On September 27, 2012 the SEC’s Office of Compliance, Inspections, and Examinations (“OCIE”) issued a report (the “Report”) discussing the findings made by OCIE, FINRA, and the New York Stock Exchange’s Division of Market Regulation (the “examiners”) in their examinations of programs implemented by broker-dealers to protect against the misuse of material, non-public information (“MNPI”).
Building on “Broker-Dealer Policies and Procedures Designed to Segment the Flow and Prevent the Misuse of Material Nonpublic Information,” a report issued by the SEC’s Division of Market Regulation in March 1990, the Report notes that in many instances broker-dealers may receive MNPI regarding their clients and market events in the course of their business operations – such as investment banking services, the creation and issuance of financial instruments, including debt, and trading activities – often under circumstances in which a duty of trust and confidentiality may be owed to the client or another party.
In broad terms, the Report cites conflicts of interest and other issues of concern found by the examiners and highlights effective practices the examiners observed at some broker-dealers.
Concerns cited by the examiners include:
- A significant amount of informal, undocumented interaction occurred between groups that have MNPI and internal and external groups with sales and trading responsibilities that might profit from the misuse of such MNPI;
- Senior management with access to MNPI from one business unit also oversaw other business units that could potentially profit from misuse of the MNPI, and there were few, if any, restrictions or monitoring to help prevent such misuse;
- Risk controls were not implemented to address (i) certain business units that possess MNPI such as sales, trading or research personnel who receive MNPI for business purposes; (ii) institutional and retail customers or asset management affiliates with access to MNPI; or (iii) firm personnel who receive MNPI through business activities outside of investment banking, such as sitting on bankruptcy committees or sitting on the boards of public companies;
- Some broker-dealers did not review the trading activity within accounts of institutional customers, asset management affiliates, or retail customers when certain business units came into possession of MNPI; and
- Some broker-dealers had no formal controls in place to manage instances where employees transitioned from business units with MNPI to business units that were restricted from receiving MNPI. Instead, several broker-dealers relied on “self reporting” by employees.

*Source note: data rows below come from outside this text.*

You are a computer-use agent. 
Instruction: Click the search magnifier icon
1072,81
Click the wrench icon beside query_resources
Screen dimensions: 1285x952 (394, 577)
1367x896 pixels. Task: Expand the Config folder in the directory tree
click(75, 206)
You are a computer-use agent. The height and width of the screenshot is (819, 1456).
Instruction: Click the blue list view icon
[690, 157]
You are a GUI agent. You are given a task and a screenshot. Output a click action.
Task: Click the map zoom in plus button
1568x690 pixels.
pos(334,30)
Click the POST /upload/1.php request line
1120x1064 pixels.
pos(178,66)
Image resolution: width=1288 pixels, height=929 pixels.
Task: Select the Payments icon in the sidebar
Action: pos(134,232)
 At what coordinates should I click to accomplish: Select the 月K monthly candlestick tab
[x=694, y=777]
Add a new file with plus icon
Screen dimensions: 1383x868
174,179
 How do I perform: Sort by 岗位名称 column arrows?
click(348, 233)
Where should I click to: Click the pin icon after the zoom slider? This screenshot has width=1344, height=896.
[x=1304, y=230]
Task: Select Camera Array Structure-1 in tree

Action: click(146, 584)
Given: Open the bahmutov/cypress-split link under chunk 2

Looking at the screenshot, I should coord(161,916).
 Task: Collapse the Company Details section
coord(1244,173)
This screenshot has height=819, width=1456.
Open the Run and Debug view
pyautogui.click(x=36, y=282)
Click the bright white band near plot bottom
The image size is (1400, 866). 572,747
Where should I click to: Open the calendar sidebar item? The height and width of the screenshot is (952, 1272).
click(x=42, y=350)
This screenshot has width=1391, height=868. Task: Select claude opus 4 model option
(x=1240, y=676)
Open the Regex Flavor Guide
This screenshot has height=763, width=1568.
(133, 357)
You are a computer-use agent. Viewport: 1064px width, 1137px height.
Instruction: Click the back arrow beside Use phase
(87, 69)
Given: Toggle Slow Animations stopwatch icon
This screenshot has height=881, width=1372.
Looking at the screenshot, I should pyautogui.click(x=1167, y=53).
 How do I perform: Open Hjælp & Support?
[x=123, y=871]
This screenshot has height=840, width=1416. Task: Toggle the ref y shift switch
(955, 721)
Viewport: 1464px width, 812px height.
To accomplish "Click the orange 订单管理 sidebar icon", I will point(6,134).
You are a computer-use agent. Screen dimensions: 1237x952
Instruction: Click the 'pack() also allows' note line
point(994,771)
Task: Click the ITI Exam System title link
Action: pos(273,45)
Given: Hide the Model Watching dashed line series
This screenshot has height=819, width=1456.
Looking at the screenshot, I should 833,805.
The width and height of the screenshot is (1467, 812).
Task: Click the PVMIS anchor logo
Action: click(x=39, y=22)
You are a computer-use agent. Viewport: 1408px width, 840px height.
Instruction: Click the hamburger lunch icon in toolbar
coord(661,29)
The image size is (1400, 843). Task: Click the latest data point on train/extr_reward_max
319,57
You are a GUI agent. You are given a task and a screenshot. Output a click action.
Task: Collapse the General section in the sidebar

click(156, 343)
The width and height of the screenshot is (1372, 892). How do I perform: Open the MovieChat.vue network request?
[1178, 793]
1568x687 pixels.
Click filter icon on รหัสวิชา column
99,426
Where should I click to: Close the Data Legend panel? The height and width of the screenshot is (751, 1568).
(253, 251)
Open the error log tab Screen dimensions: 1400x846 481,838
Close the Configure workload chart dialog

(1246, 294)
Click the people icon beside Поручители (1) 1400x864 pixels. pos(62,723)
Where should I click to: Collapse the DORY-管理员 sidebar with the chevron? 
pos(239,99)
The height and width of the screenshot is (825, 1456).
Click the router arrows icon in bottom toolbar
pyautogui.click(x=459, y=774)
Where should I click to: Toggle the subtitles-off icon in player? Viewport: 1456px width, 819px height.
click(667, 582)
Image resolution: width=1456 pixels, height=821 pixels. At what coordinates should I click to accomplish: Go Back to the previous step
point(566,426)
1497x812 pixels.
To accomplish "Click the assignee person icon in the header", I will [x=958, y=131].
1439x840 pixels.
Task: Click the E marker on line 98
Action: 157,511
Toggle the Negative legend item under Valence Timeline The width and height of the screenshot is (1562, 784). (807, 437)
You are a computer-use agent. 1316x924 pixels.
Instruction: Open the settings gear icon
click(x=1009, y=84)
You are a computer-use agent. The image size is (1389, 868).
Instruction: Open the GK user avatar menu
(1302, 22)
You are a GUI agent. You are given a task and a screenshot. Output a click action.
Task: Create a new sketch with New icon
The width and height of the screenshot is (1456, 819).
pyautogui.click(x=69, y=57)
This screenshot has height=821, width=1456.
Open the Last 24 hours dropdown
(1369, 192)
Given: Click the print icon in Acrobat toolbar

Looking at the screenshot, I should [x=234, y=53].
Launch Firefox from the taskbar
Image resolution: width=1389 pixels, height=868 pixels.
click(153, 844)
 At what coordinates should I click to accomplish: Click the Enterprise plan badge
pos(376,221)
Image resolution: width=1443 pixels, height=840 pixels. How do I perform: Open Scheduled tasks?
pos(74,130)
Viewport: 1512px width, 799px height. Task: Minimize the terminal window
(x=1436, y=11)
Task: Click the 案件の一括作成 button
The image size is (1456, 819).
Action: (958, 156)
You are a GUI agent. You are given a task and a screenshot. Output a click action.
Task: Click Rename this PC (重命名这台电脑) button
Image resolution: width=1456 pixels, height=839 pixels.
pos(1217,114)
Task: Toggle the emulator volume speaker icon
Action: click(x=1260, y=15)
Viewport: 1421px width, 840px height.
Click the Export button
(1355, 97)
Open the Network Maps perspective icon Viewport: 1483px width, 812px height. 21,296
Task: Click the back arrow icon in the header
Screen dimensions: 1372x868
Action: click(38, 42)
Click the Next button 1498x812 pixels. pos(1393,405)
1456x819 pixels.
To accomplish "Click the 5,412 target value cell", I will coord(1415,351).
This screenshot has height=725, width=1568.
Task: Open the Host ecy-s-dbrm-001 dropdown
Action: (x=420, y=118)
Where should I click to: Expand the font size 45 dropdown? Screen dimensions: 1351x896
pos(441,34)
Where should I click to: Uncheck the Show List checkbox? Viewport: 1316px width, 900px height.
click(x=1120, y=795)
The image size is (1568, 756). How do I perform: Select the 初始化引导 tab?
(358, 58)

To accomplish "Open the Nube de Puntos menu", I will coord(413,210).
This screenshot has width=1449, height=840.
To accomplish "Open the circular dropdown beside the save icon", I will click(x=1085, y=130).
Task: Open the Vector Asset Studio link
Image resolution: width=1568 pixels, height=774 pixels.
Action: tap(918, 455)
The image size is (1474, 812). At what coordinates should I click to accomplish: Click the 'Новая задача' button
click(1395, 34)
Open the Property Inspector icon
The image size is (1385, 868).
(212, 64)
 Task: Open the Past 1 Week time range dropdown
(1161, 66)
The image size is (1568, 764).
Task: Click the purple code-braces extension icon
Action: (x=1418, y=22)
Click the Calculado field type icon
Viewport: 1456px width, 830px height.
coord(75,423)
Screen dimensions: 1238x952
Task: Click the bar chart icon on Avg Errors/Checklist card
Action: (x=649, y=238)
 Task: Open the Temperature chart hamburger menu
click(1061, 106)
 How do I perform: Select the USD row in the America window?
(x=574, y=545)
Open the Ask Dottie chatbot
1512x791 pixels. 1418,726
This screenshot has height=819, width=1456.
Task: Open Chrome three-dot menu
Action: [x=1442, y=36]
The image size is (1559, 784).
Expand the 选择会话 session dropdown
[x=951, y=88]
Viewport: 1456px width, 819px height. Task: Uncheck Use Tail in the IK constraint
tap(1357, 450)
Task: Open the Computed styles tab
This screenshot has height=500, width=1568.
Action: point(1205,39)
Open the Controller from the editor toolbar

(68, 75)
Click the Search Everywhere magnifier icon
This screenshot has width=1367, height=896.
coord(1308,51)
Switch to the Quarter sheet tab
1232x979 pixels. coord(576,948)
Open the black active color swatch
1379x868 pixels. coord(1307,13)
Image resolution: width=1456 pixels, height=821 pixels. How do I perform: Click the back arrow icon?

While recognizing that these concerns by themselves may not necessarily suggest violations of Section 15(g) of the Securities Exchange Act of 1934, which requires broker-dealers to adopt procedures to prevent the misuse of MNPI, the Report states that the broker-dealers engaging in behaviors giving rise to the concerns may find it helpful to review their policies and procedures in light of the practices the examiners found to be effective.
Generally speaking, these effective practices include:
- Developing processes that differentiate between types of MNPI based on the source from which the information originated within the broker-dealer (e.g., the business unit) or the nature of the information (e.g., transaction type), and creating tailored exception reports that take into account the differing nature of the information;
- Monitoring access rights for key cards and computer networks to help ensure that only authorized personnel have access to sensitive areas;
- Expanding the scope of instruments reviewed for potential misuse of MNPI by traders beyond the traditional types of securities to include credit default swaps, equity or total return swaps, loans, and components of pooled securities, ETFs, warrants, and bond options;
- Monitoring employee access to electronic MNPI;
- Implementing restrictions on employee access to the “Printing and Production” areas within broker-dealers when such areas are producing private-side documents, such as mergers/acquisitions term sheets, or offering memoranda and pitch books for IPOs; and
- Implementing controls on private-side e-mails to protect against inadvertent electronic disclosure of MNPI to those without a legitimate business need for it.
The Report concludes that while broker-dealers are enhancing their controls in response to developments in business activities, technologies and business structures, the examiners were able to identify gaps in controls, which they brought to the attention of the broker-dealers at the conclusion of their examinations. OCIE further stated that it is the SEC staff’s intention to continue to review broker-dealers’ Section 15(g) policies and procedures going forward.